2. Not for 49 cards.

1. Always in a game of M cards. The number of possible pile configurations at any time during the game is the number of partitions of M, denoted P(M).

Dirichet's principle guarantees that in P(M)+1 consecutive rounds there are two identical configurations and since the game is deterministic, these configurations lead to an endless loop.

2. Assume there is a stable state in a game of M cards.

Let n>0 be the number of piles in such a stable state reached in round N.

Then one round later, in round N+1 we must have exactly n piles.

Reorder the piles as increasing in size: 0 <a(1) <= ... <= a(n) piles in round N.

Denote A={a(1),..., a(n)}.

Then a(1)-1,a(2)-1 .... a(n)-1 and n are piles in round N+1. Since it's a stable state it must have only n piles in round N+1 as well, so exactly one pile out of {a(1)-1,a(2)-1, .... ,a(n)-1,n} must be empty. Since n>0 and the others are still sorted 0<=a(1)-1 <= ... <= a(n)-1, then a(1)=1.

So the piles in round N are exactly: B={a(2)-1, .... ,a(n)-1,n} and a(1)=1.

Also if n>=2, a(2)>1. If a(2)=1, then it would become empty in round N+1 and that means less piles than in round N.

One of the piles in B must be 1 since it's the same as the previous state 1=a(1) <= ... <= a(n).

So either n=1 (which means M=1) or a(2)=2.

For n>=2 we have:

A={1,2,a(3),...,a(n)}

B={1,a(3)-1, ..., a(n)-1, n}

With the same argument, either n=2 (which means M=3) or a(3)-1=2. Latter case implies:

A={1,2,3,...,a(n)}

B={1,2,a(4)-1,...,a(n-1),n}.

and so on ... (n=3 AND M=6) OR (a(4)=4).

If the number of cards is known (e.g. M=49) then after a finite number of steps, the induction process stops as we run out of cards.

If M is a triangular number then the process is successful A={1,2,...,n-1,n} and M=n*(n+1)/2.

If M is not triangular (e.g. M=49) then the last step is not succesful and leads to a contradiction.

E.g. for 49: A={1,2,3,4,5,6,7,8,a(9),...,a(n)}. Since 1+2+..+8=36 there are only 13 cards remaining. Since a(9)>=9 and a(n)>=9 then n<=9 (otherwise we need at least 9*2=18 cards). Therefore n=9 and a(9)=13. Then B={1,2,3,4,5,6,7,12,9} and B=/=A.

So the only stable states are A={1,2,3,...,n-1,n} and only for triangular numbers M=n*(n+1)/2.
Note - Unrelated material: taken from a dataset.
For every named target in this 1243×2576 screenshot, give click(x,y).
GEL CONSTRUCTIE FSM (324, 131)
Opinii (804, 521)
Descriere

To see posible states that lead in one round to a stable state, assume that in round N>1 we reach state A={1,2,3,...,n-1,n}. Then there are at most n piles in round N-1 since no pile is bigger than n.

Also, since there are n piles in round N, there must have been at least n-1 piles in round N since the game at most creates 1 extra pile per round.

If the previous round had n piles, then exactly one pile from round N-1 has dissapeared so it had 1 card, the pile with n cards is the new one which means 2,3,..., n were the rest of the piles in the previous round. So the previous round was identical to this round.

If the previous round had n-1 piles, then the pile with n-1 piles is the new pile and no piles have been emptied in round N so the previous round is {2,3,4,...,n-1,n+1}. Which means there are other possible configuration leading to a stable state for a triangular number of cards.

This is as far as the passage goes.